> Problem details
Whenever a line in the entries below contains "agent", copy that line.

Saved data entries
•••••

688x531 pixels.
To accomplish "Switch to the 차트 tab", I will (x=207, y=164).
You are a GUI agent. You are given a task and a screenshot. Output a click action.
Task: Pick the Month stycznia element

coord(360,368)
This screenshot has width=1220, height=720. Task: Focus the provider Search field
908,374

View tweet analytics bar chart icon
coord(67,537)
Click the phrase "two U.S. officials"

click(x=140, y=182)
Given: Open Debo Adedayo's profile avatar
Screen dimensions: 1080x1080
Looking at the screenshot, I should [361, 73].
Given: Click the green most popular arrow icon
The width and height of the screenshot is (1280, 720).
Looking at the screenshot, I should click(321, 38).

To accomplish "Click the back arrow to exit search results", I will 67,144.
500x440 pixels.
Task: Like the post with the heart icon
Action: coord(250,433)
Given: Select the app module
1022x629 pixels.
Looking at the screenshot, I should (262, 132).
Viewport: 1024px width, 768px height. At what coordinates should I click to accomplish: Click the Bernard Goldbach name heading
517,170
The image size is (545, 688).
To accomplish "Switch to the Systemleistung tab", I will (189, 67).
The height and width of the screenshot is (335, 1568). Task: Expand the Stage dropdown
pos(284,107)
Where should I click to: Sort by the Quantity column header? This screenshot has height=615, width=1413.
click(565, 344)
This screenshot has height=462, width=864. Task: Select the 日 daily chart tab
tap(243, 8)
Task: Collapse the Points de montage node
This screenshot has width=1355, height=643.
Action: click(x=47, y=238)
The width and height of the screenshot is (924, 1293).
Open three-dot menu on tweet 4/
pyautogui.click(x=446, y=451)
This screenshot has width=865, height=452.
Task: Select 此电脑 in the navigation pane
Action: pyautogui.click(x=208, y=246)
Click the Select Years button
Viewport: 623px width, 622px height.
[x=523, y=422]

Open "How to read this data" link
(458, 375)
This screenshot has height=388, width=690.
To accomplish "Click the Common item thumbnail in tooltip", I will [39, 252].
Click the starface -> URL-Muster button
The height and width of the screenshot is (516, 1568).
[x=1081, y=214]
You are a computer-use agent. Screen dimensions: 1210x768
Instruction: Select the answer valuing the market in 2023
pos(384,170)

•••••

> Reply to the exercise
You are a GUI agent. You are given a task and a screenshot. Output a click action.
You are a computer-use agent. Screen dimensions: 1210x768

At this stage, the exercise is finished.